Albenga. L’affidamento della cura delle aiuola in occasione della prossima edizione di “Fior d’Albenga” scalda la campagna elettorale ingauna. A prendere posizione contro la scelta della giunta di appaltare ad una azienda di Borghetto il verde pubblico è Enrico Bessone, candidato del Pdl, che tuona: “Il bene comune della città diventa così il bene personale di un singolo. E’ vergognoso che questa manifestazione cittadina da sempre considerata come una iniziativa ‘di forte rilancio dell’imprenditorialità turistica locale, da attuarsi mediante un’attività di valorizzazione delle eccellenze orto-floricole, enologiche e della gastronomia nonchè della peculiarità storiche, artistiche e del paesaggio’ (come recita la delibera della giunta) oggi sia diventata una clamorosa marchetta preelettorale al servizio di chi si occupa dei lavori pubblici della città”.
“Infatti – continua Bessone – il sindaco Tabbò, attraverso una determina del 3 marzo scorso, ha affidato ad esterni il ‘servizio di realizzazione delle aiuole del centro storico per l’evento Fior d´Albenga, mediante procedura negoziata’. Inoltre di sei ditte invitate a partecipare alla gara, secondo quanto previsto per legge, solo due sono di Albenga e, guarda caso, a vincere l’appalto è proprio una ditta esterna alla nostra città”.
“Sarà un’azienda agricola di Borghetto che, per 78 mila euro complessivi provvederà alla realizzazione delle aiuole fiorite all’interno del centro storico” sottolinea ancora l’esponente del Pdl, ricordando “le tante edizioni già organizzate da Floras negli anni passati, ad un costo pari a 26 mila euro” e affermando poi polemicamente: “Non sarà mica che il sindaco Tabbò ha dovuto chinare la testa e rispondere ‘signor sì’ a chi, un po’ a rotazione, ha fatto il suo burattinaio? Prima o poi tutti questi appalti del verde pubblico, gestiti in maniera discutibile e affidati sempre ad aziende agricole esterne, diventeranno schiaffi sonori sulla faccia della giunta di centrosinistra che, inevitabilmente, sarà punita alle prossime elezioni amministrative”.
A stretto giro arriva però la replica dell’assessore Vincenzo Damonte “Enrico Bessone sostiene che la manifestazione ‘Fior d’Albenga’ è diventata una ‘marchetta preelettorale’ e, a suffragio di tale tesi, porta con leggerezza incredibile il fatto che per affidare l’incarico l’amministrazione abbia effettuato una procedura negoziata con 6 ditte – dichiara l’esponente della giunta Tabbò – Ma lo sa il signor Enrico Bessone che gli affidamenti della pubblica amministrazione si assegnano tramite gara, oppure anche lui fa parte di quella corrente di pensiero che considera le leggi un freno allo sviluppo economico?”

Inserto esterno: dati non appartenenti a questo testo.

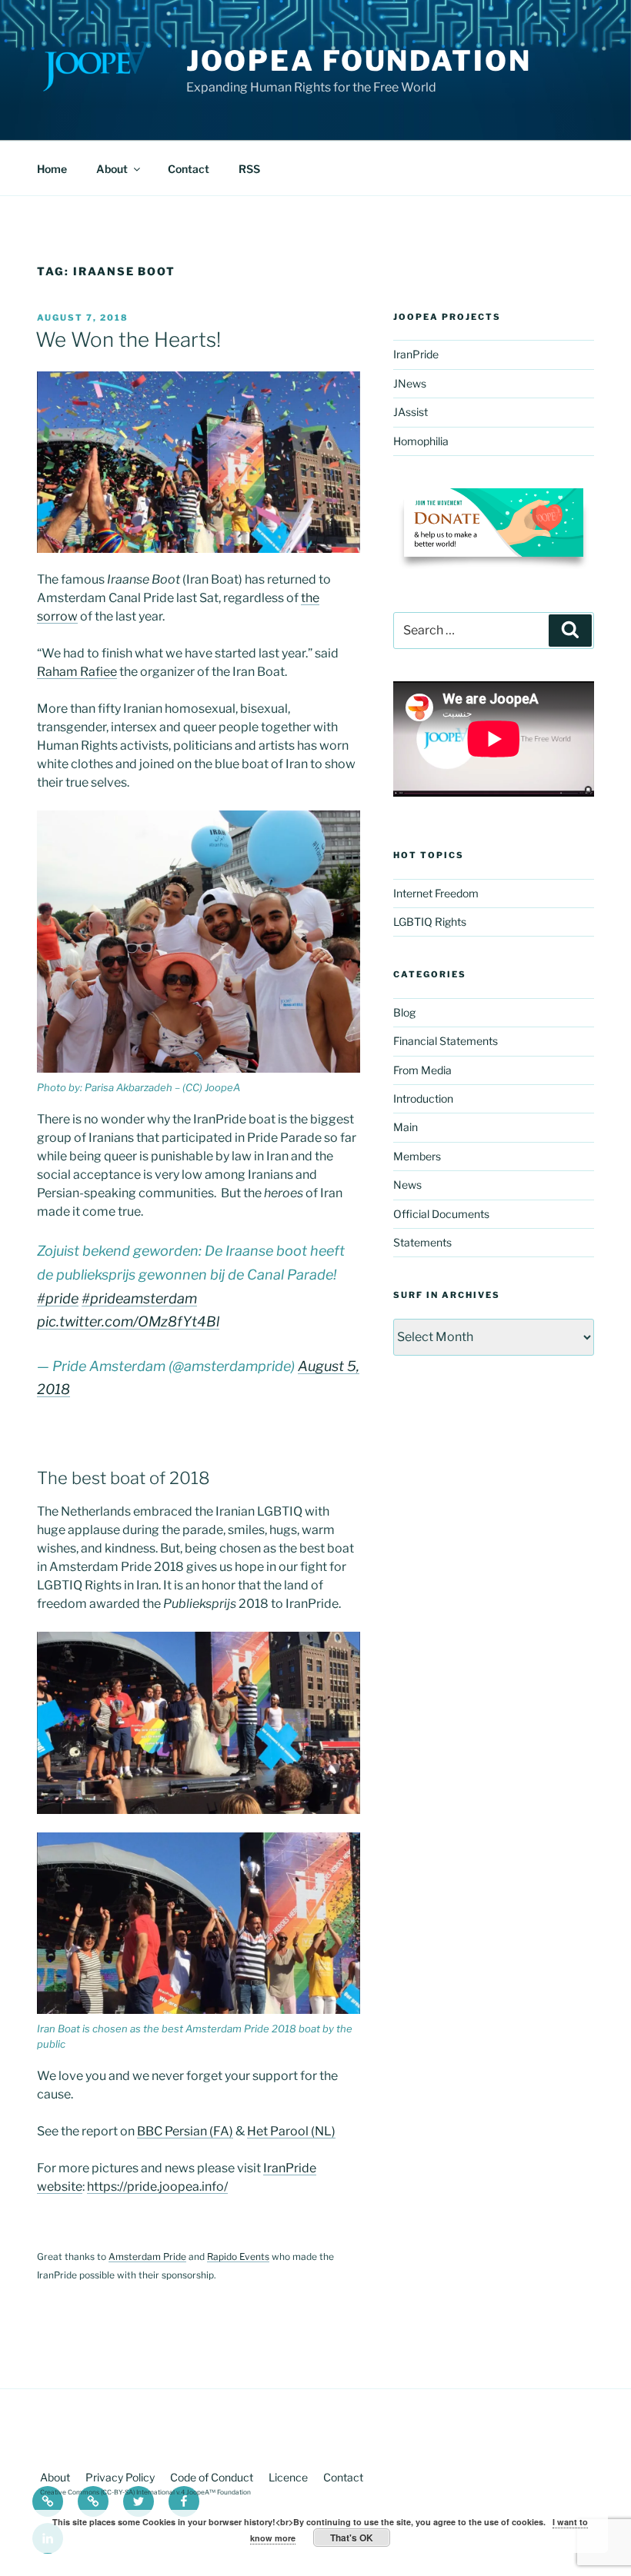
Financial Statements (445, 1040)
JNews (409, 383)
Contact (188, 168)
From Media (422, 1070)
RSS (249, 168)
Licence (288, 2477)
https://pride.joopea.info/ (157, 2186)
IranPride (416, 354)
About (112, 168)
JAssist (410, 411)
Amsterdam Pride (147, 2256)
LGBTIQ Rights (429, 921)
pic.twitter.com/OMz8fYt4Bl (128, 1321)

“Lo sa il signor Enrico Bessone – prosegue poi l’assessore – che le norme sono fatte per essere rispettate e solo così sono a garanzia di tutti? Non ha imparato nulla dallo scandalo della cricca che assegnava appalti senza gara, trasformando grandi eventi in grandi vantaggi personali per pochi eletti?”
“Suvvia signor Bessone – aferma poi Damonte – se davvero vuole iniziare a fare politica con il piede giusto dia retta: lasci stare la virulenza verbale dei cattivi maestri del suo partito nazionale e faccia le sue proposte, lasciandole valutare agli albenganesi”.